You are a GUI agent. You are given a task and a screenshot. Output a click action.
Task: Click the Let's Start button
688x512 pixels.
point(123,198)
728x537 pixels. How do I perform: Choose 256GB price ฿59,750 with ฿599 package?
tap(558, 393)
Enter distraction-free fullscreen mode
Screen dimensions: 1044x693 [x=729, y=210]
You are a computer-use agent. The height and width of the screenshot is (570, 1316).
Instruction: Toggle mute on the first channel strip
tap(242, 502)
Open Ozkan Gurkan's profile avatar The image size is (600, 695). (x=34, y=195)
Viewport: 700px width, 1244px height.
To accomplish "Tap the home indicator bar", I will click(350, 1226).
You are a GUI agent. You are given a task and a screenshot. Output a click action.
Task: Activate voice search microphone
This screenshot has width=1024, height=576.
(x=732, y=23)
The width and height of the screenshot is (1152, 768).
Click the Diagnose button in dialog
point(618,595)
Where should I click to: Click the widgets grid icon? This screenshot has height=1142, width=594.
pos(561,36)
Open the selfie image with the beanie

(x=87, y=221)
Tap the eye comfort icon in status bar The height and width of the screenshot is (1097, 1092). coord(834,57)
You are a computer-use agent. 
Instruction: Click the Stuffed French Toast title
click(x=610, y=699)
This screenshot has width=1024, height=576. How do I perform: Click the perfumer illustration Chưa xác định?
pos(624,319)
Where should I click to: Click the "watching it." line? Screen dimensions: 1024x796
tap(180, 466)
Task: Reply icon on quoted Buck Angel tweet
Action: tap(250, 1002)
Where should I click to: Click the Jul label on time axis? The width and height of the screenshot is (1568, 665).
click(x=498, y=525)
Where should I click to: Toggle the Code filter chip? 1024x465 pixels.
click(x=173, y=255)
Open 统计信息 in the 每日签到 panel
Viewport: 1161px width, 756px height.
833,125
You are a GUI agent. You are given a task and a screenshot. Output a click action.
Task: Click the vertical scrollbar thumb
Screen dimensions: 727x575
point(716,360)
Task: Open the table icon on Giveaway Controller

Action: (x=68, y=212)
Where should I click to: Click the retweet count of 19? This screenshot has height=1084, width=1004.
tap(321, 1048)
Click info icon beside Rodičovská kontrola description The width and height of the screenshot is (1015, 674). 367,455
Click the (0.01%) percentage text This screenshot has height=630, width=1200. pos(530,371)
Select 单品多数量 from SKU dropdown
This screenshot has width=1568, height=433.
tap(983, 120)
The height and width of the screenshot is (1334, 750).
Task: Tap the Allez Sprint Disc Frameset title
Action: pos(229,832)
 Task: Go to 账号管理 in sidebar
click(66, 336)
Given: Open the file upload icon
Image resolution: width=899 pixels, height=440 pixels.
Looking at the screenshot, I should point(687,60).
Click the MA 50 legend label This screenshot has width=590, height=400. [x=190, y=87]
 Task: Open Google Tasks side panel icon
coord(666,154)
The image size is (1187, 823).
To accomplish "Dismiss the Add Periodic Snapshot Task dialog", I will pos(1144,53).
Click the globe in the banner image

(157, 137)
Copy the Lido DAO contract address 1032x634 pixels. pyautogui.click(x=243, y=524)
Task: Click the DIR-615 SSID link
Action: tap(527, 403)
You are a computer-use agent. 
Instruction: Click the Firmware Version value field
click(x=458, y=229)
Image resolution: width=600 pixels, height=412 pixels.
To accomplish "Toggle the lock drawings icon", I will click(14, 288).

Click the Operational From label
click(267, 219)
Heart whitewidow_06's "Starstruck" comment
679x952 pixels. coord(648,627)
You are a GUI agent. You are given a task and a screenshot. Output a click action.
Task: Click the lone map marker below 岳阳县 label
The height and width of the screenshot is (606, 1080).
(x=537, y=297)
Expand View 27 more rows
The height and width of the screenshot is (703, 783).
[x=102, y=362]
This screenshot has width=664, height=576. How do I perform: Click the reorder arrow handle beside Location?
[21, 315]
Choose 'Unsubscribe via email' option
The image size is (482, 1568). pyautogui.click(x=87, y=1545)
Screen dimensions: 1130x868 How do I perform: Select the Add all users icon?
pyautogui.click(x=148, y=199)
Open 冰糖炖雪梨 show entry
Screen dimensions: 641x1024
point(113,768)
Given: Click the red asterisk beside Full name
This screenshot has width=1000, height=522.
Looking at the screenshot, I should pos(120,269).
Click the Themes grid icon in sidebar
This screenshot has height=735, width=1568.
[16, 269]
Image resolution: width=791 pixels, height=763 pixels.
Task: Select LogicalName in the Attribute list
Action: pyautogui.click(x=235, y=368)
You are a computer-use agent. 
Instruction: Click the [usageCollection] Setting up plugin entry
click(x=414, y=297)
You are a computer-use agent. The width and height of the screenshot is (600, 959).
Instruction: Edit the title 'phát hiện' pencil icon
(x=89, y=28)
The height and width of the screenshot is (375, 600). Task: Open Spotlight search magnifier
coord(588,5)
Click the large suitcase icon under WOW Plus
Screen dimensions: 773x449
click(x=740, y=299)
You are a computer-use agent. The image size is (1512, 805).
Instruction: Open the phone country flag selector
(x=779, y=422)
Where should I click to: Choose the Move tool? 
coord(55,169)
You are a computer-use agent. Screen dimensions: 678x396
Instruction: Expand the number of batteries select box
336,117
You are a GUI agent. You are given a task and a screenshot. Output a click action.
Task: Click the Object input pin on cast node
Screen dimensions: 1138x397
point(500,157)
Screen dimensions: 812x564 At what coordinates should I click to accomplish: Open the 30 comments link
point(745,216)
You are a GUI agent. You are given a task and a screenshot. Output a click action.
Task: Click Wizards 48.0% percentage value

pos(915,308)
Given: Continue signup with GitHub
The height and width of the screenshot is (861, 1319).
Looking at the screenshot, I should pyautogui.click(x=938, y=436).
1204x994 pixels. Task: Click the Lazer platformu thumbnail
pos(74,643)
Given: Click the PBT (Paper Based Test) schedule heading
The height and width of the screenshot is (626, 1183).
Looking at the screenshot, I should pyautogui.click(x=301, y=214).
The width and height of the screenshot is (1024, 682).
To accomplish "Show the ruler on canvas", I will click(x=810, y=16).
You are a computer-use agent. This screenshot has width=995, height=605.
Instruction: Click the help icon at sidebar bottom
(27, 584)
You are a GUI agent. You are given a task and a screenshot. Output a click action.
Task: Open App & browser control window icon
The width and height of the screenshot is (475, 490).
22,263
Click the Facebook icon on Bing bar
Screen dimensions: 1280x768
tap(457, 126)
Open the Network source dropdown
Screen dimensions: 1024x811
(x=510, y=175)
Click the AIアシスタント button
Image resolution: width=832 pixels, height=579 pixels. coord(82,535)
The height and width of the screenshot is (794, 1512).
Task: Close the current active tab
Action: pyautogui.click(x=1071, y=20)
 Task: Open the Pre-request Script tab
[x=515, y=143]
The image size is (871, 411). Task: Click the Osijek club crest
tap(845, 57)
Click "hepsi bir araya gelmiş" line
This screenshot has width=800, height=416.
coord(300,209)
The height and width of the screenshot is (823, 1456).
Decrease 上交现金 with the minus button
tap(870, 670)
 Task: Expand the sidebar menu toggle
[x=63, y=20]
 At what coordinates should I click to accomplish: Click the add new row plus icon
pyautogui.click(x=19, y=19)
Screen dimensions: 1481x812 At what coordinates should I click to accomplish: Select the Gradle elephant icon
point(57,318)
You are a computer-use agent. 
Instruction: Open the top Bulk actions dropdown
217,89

- [WORK TO BE COMPLETED]:
Return the entries above exactly as they were written.

- [RESPONSE]:
You are a GUI agent. You are given a task and a screenshot. Output a click action.
Task: Click the Let's Start button
688x512 pixels.
point(123,198)
728x537 pixels. How do I perform: Choose 256GB price ฿59,750 with ฿599 package?
tap(558, 393)
Enter distraction-free fullscreen mode
Screen dimensions: 1044x693 [x=729, y=210]
You are a computer-use agent. The height and width of the screenshot is (570, 1316).
Instruction: Toggle mute on the first channel strip
tap(242, 502)
Open Ozkan Gurkan's profile avatar The image size is (600, 695). (x=34, y=195)
Viewport: 700px width, 1244px height.
To accomplish "Tap the home indicator bar", I will click(350, 1226).
You are a GUI agent. You are given a task and a screenshot. Output a click action.
Task: Activate voice search microphone
This screenshot has width=1024, height=576.
(x=732, y=23)
The width and height of the screenshot is (1152, 768).
Click the Diagnose button in dialog
point(618,595)
Where should I click to: Click the widgets grid icon? This screenshot has height=1142, width=594.
pos(561,36)
Open the selfie image with the beanie

(x=87, y=221)
Tap the eye comfort icon in status bar The height and width of the screenshot is (1097, 1092). coord(834,57)
You are a computer-use agent. 
Instruction: Click the Stuffed French Toast title
click(x=610, y=699)
This screenshot has width=1024, height=576. How do I perform: Click the perfumer illustration Chưa xác định?
pos(624,319)
Where should I click to: Click the "watching it." line? Screen dimensions: 1024x796
tap(180, 466)
Task: Reply icon on quoted Buck Angel tweet
Action: tap(250, 1002)
Where should I click to: Click the Jul label on time axis? The width and height of the screenshot is (1568, 665).
click(x=498, y=525)
Where should I click to: Toggle the Code filter chip? 1024x465 pixels.
click(x=173, y=255)
Open 统计信息 in the 每日签到 panel
Viewport: 1161px width, 756px height.
833,125
You are a GUI agent. You are given a task and a screenshot. Output a click action.
Task: Click the vertical scrollbar thumb
Screen dimensions: 727x575
point(716,360)
Task: Open the table icon on Giveaway Controller

Action: (x=68, y=212)
Where should I click to: Click the retweet count of 19? This screenshot has height=1084, width=1004.
tap(321, 1048)
Click info icon beside Rodičovská kontrola description The width and height of the screenshot is (1015, 674). 367,455
Click the (0.01%) percentage text This screenshot has height=630, width=1200. pos(530,371)
Select 单品多数量 from SKU dropdown
This screenshot has width=1568, height=433.
tap(983, 120)
The height and width of the screenshot is (1334, 750).
Task: Tap the Allez Sprint Disc Frameset title
Action: pos(229,832)
 Task: Go to 账号管理 in sidebar
click(66, 336)
Given: Open the file upload icon
Image resolution: width=899 pixels, height=440 pixels.
Looking at the screenshot, I should point(687,60).
Click the MA 50 legend label This screenshot has width=590, height=400. [x=190, y=87]
 Task: Open Google Tasks side panel icon
coord(666,154)
The image size is (1187, 823).
To accomplish "Dismiss the Add Periodic Snapshot Task dialog", I will pos(1144,53).
Click the globe in the banner image

(157, 137)
Copy the Lido DAO contract address 1032x634 pixels. pyautogui.click(x=243, y=524)
Task: Click the DIR-615 SSID link
Action: tap(527, 403)
You are a computer-use agent. 
Instruction: Click the Firmware Version value field
click(x=458, y=229)
Image resolution: width=600 pixels, height=412 pixels.
To accomplish "Toggle the lock drawings icon", I will click(14, 288).

Click the Operational From label
click(267, 219)
Heart whitewidow_06's "Starstruck" comment
679x952 pixels. coord(648,627)
You are a GUI agent. You are given a task and a screenshot. Output a click action.
Task: Click the lone map marker below 岳阳县 label
The height and width of the screenshot is (606, 1080).
(x=537, y=297)
Expand View 27 more rows
The height and width of the screenshot is (703, 783).
[x=102, y=362]
This screenshot has width=664, height=576. How do I perform: Click the reorder arrow handle beside Location?
[21, 315]
Choose 'Unsubscribe via email' option
The image size is (482, 1568). pyautogui.click(x=87, y=1545)
Screen dimensions: 1130x868 How do I perform: Select the Add all users icon?
pyautogui.click(x=148, y=199)
Open 冰糖炖雪梨 show entry
Screen dimensions: 641x1024
point(113,768)
Given: Click the red asterisk beside Full name
This screenshot has width=1000, height=522.
Looking at the screenshot, I should pos(120,269).
Click the Themes grid icon in sidebar
This screenshot has height=735, width=1568.
[16, 269]
Image resolution: width=791 pixels, height=763 pixels.
Task: Select LogicalName in the Attribute list
Action: pyautogui.click(x=235, y=368)
You are a computer-use agent. 
Instruction: Click the [usageCollection] Setting up plugin entry
click(x=414, y=297)
You are a computer-use agent. The width and height of the screenshot is (600, 959).
Instruction: Edit the title 'phát hiện' pencil icon
(x=89, y=28)
The height and width of the screenshot is (375, 600). Task: Open Spotlight search magnifier
coord(588,5)
Click the large suitcase icon under WOW Plus
Screen dimensions: 773x449
click(x=740, y=299)
You are a computer-use agent. The image size is (1512, 805).
Instruction: Open the phone country flag selector
(x=779, y=422)
Where should I click to: Choose the Move tool? 
coord(55,169)
You are a computer-use agent. Screen dimensions: 678x396
Instruction: Expand the number of batteries select box
336,117
You are a GUI agent. You are given a task and a screenshot. Output a click action.
Task: Click the Object input pin on cast node
Screen dimensions: 1138x397
point(500,157)
Screen dimensions: 812x564 At what coordinates should I click to accomplish: Open the 30 comments link
point(745,216)
You are a GUI agent. You are given a task and a screenshot. Output a click action.
Task: Click Wizards 48.0% percentage value

pos(915,308)
Given: Continue signup with GitHub
The height and width of the screenshot is (861, 1319).
Looking at the screenshot, I should pyautogui.click(x=938, y=436).
1204x994 pixels. Task: Click the Lazer platformu thumbnail
pos(74,643)
Given: Click the PBT (Paper Based Test) schedule heading
The height and width of the screenshot is (626, 1183).
Looking at the screenshot, I should pyautogui.click(x=301, y=214).
The width and height of the screenshot is (1024, 682).
To accomplish "Show the ruler on canvas", I will click(x=810, y=16).
You are a computer-use agent. This screenshot has width=995, height=605.
Instruction: Click the help icon at sidebar bottom
(27, 584)
You are a GUI agent. You are given a task and a screenshot. Output a click action.
Task: Open App & browser control window icon
The width and height of the screenshot is (475, 490).
22,263
Click the Facebook icon on Bing bar
Screen dimensions: 1280x768
tap(457, 126)
Open the Network source dropdown
Screen dimensions: 1024x811
(x=510, y=175)
Click the AIアシスタント button
Image resolution: width=832 pixels, height=579 pixels. coord(82,535)
The height and width of the screenshot is (794, 1512).
Task: Close the current active tab
Action: pyautogui.click(x=1071, y=20)
 Task: Open the Pre-request Script tab
[x=515, y=143]
The image size is (871, 411). Task: Click the Osijek club crest
tap(845, 57)
Click "hepsi bir araya gelmiş" line
This screenshot has width=800, height=416.
coord(300,209)
The height and width of the screenshot is (823, 1456).
Decrease 上交现金 with the minus button
tap(870, 670)
 Task: Expand the sidebar menu toggle
[x=63, y=20]
 At what coordinates should I click to accomplish: Click the add new row plus icon
pyautogui.click(x=19, y=19)
Screen dimensions: 1481x812 At what coordinates should I click to accomplish: Select the Gradle elephant icon
point(57,318)
You are a computer-use agent. 
Instruction: Open the top Bulk actions dropdown
217,89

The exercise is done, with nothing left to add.